> **Data for analysis**
::::::::
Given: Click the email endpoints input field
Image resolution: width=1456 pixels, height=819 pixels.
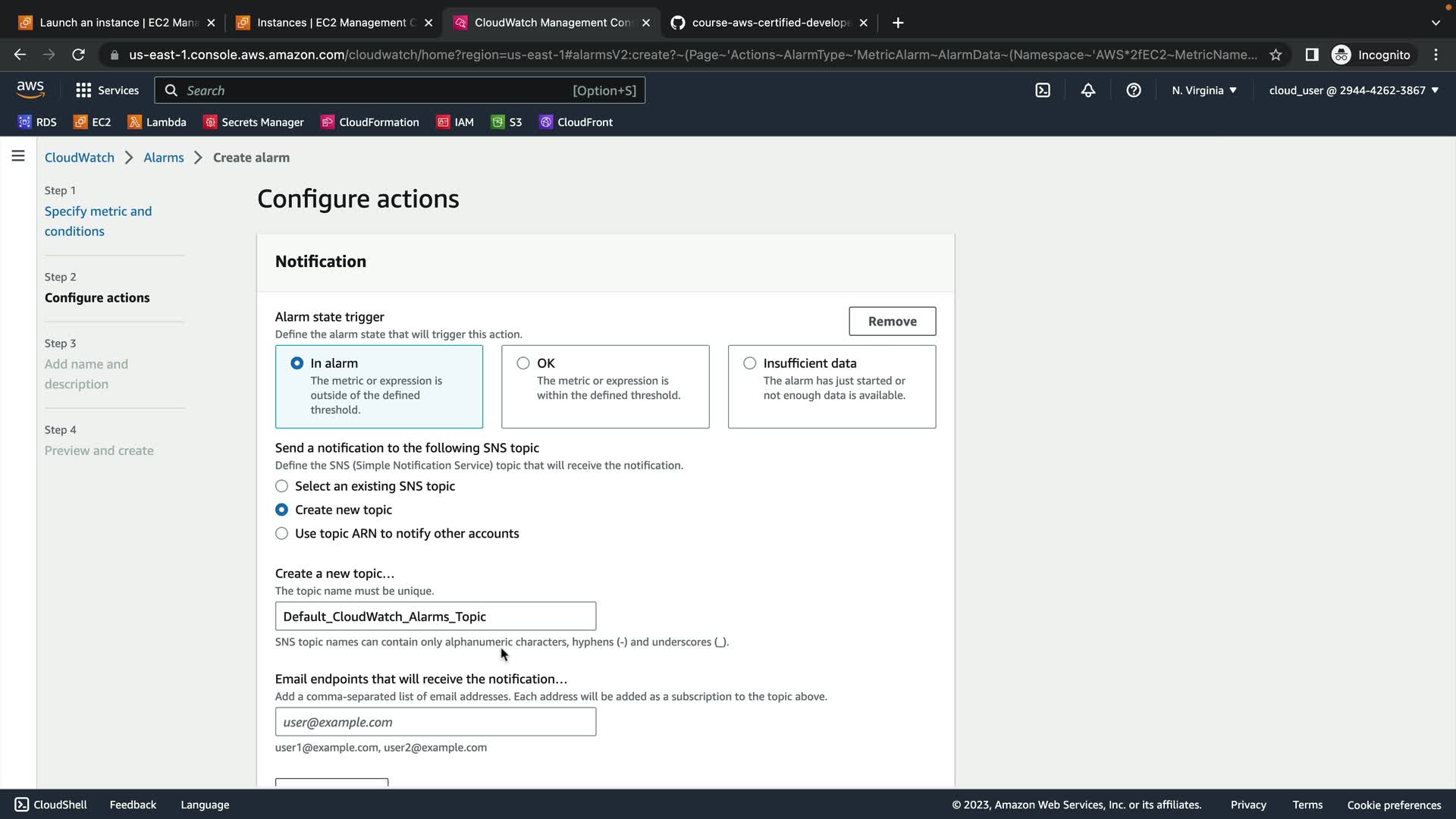Looking at the screenshot, I should (435, 722).
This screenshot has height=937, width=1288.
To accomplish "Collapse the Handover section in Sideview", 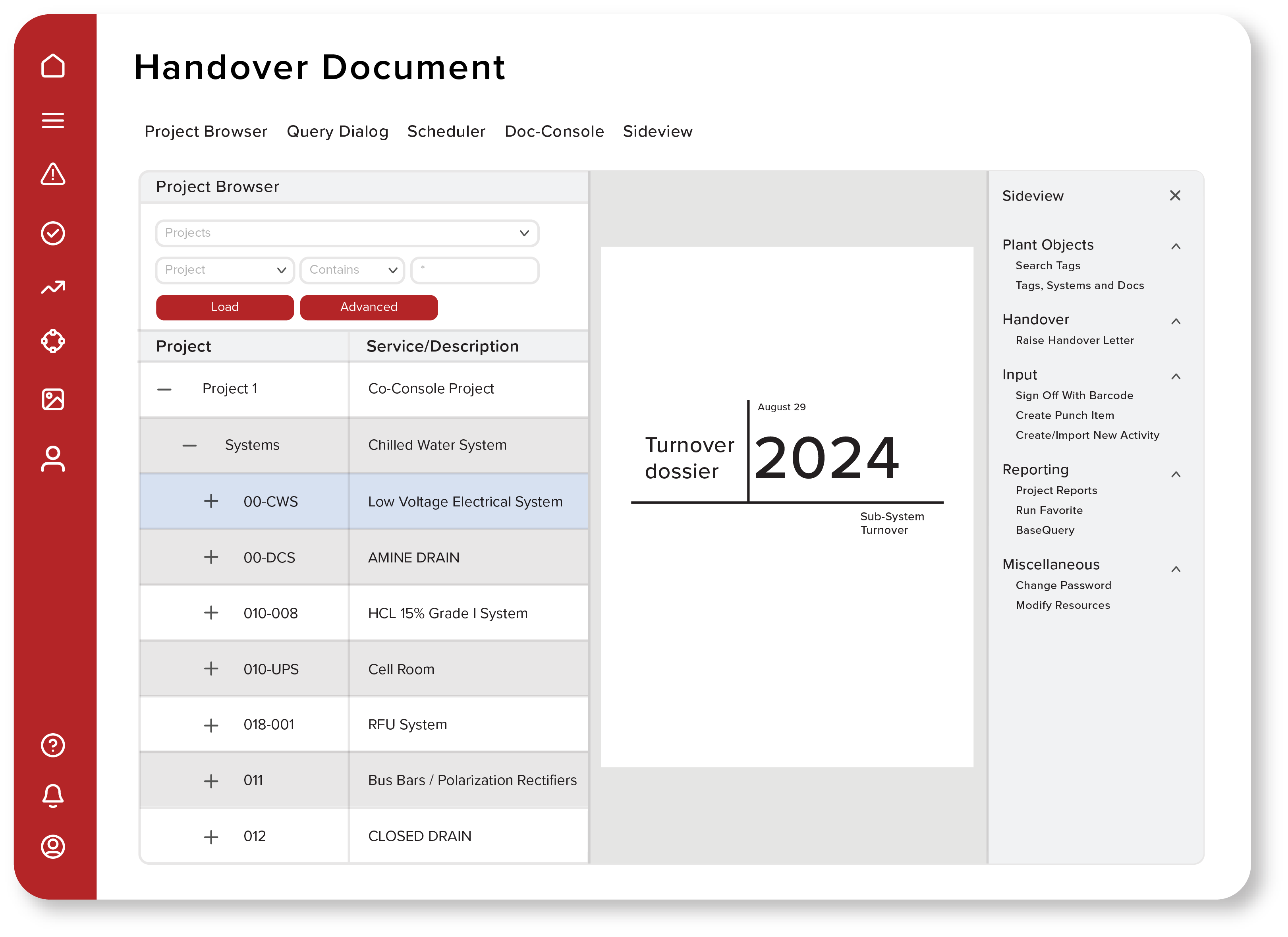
::::::::
> **Exercise aim**
Transcribe exactly the line containing "This screenshot has height=937, width=1288." and every line after it through the end of the listing above; pictures are not part of the copy.

> **Answer space**
This screenshot has height=937, width=1288.
To accomplish "Collapse the Handover section in Sideview", 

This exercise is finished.